A few weeks ago one of our customers reported a slave sql thread stopped with the following error: “Column 3 of table X cannot be converted from type decimal(0,?) to type decimal(4,3)” on one out of 3 slaves. The other two were already beyond the offending event and no errors were raised. This was not just another replication issue.
In this opportunity I wanted to share another “complex” replication error I encountered and how it was resolved. As it says above, we have one out of 3 slaves reporting that a decimal value could not be converted to … decimal?. Allow me to give you some more context to understand the problem.
The MySQL server version was 5.5 on all nodes. MySQL was showing that tables were using DECIMAL(4,3) on both master and slave, using any of the common methods (
DESC, SHOW CREATE TABLE, information_schema.COLUMNS, etc) but it was clear that something was different between them. After reviewing a related internal ticket, I found out that the tables on that slave were recently imported from a logical backup to enable file-per-table and that the error arose right after resuming replication. So, IF the data set was born before 5.0, AND the server was in-place upgraded AND the slave was seeded from a master’s physical backup AND the affected table was never recreated ‘from scratch’ on the master THEN the table on the master could still be using the old DECIMAL data type (MYSQL_TYPE_DECIMAL).
As a side note, and in case you are wondering, NO, altering/repairing a table is not enough to start using any new data types. MySQL will keep the same data types to avoid errors when copying the rows from the old to the new table as part of the ALTER process. Also, creating a new table using
CREATE TABLE ... LIKE will make the new table to use the exact same data types as the source table.
Now, considering that all of the above was true (and it was), we have a decent explanation of why this error started to appear after the table was recreated on the slave. However, there is another question and that is WHY the slave sql thread is trying to convert a perfectly valid value from the “old” decimal format to the “new” one (MYSQL_TYPE_NEWDECIMAL). If you think this has to do with RBR, you are on the right track.

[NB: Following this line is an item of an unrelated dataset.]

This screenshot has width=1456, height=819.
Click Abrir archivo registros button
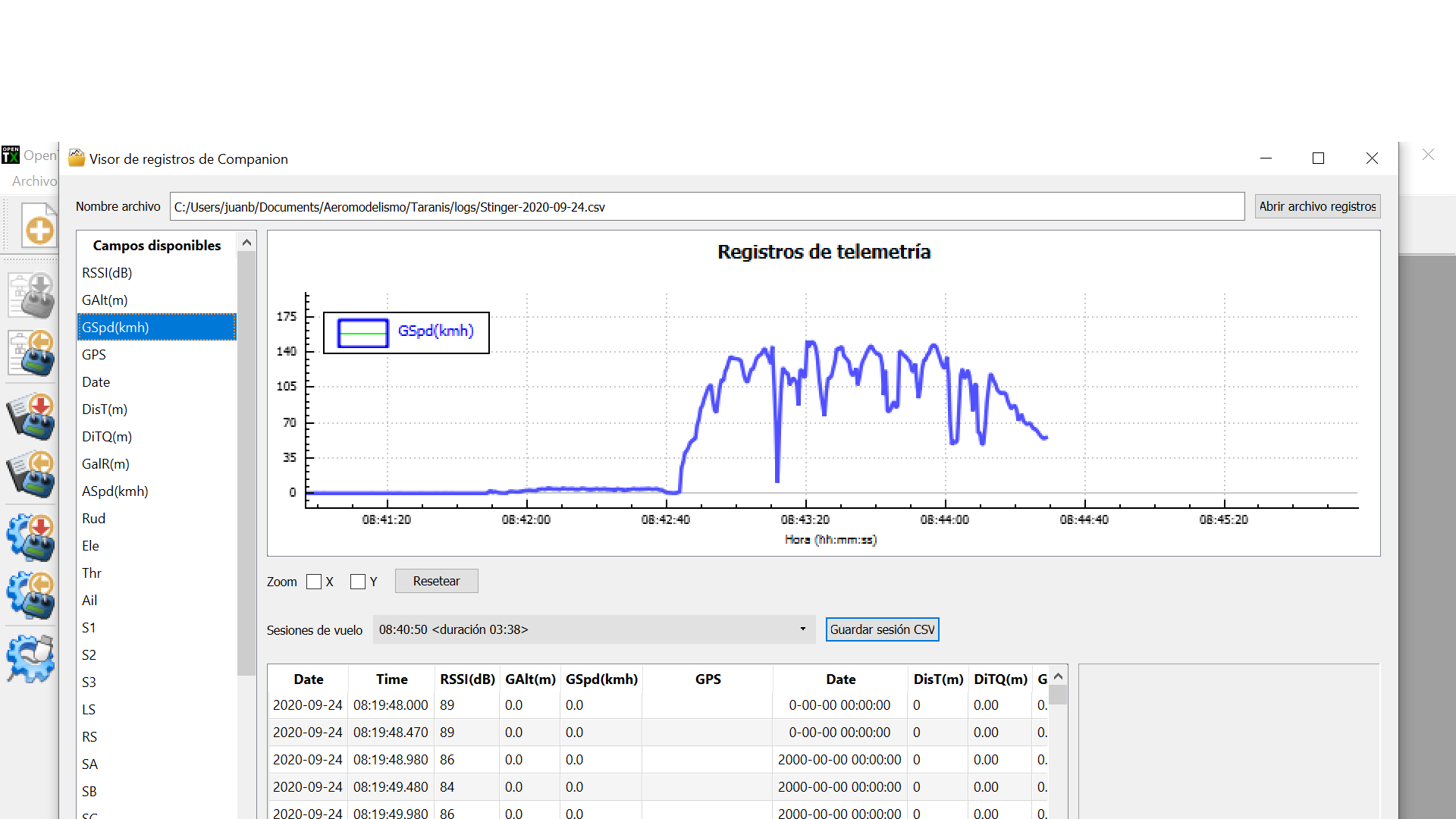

The master server was using MIXED binary log format and the offending event was logged in ROW format. When an event is logged in this format, MySQL will validate that the data types of the columns on the slaves matches the master. And yes, MySQL considers MYSQL_TYPE_NEWDECIMAL to be different from MYSQL_TYPE_NEWDECIMAL.
Fixing the issue
There are two things that needs to be corrected in this scenario: first we need to make DECIMAL format on the master and the slave to match by recreating the table on the former and second, we need to resume replication.
If the affected table is not heavily written, and the offending event is simple, you could resume replication by executing the event’s statements manually on the slave to then skip the event. If the events are huge and the table is being modified often (which was my case), perhaps a good solution is to ignore that table and then restore it from the master once it was recreated on the master. Setting
slave_type_conversions won’t do the trick as converting from old decimal to new decimal is not a supported attribute promotion. Also, to completely fix the problem, it’s a good idea to find which other tables could fall into the same problem by checking for other tables on the master using DECIMAL columns that are still using the old format. That information is stored on the table’s frm file and could be exposed using dbsake’s frmdump.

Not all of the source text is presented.